[Pixel coordinate grounding data]

++++++++++

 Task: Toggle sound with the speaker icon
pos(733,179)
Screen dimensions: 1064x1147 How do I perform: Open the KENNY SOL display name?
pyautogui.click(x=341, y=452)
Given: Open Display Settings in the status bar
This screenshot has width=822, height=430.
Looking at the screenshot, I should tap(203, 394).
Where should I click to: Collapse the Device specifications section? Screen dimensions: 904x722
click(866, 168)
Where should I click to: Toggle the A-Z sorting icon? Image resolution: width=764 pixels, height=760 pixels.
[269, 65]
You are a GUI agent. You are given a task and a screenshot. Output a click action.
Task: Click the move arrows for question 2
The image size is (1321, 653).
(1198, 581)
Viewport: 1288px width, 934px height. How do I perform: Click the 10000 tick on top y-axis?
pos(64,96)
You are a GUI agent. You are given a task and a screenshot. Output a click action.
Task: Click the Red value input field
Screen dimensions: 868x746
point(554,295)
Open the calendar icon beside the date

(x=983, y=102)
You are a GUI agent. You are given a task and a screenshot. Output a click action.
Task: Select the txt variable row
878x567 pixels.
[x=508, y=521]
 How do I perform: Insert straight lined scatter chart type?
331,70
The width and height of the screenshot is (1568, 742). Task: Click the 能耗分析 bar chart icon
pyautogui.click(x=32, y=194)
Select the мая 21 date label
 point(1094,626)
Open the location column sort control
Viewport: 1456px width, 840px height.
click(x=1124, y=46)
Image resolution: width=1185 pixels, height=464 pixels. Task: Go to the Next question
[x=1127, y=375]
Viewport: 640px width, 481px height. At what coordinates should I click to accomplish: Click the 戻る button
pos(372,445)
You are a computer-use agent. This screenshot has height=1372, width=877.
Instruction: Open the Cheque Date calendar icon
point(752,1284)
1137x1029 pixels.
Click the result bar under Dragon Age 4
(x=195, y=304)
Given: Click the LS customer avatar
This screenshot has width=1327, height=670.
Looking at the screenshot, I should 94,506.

++++++++++

Will you return exactly the lines above from the one with "You are a computer-use" down to the one with "Given: Click the LS customer avatar", counting both as part of the range?

● Exercise output
You are a computer-use agent. This screenshot has height=1372, width=877.
Instruction: Open the Cheque Date calendar icon
point(752,1284)
1137x1029 pixels.
Click the result bar under Dragon Age 4
(x=195, y=304)
Given: Click the LS customer avatar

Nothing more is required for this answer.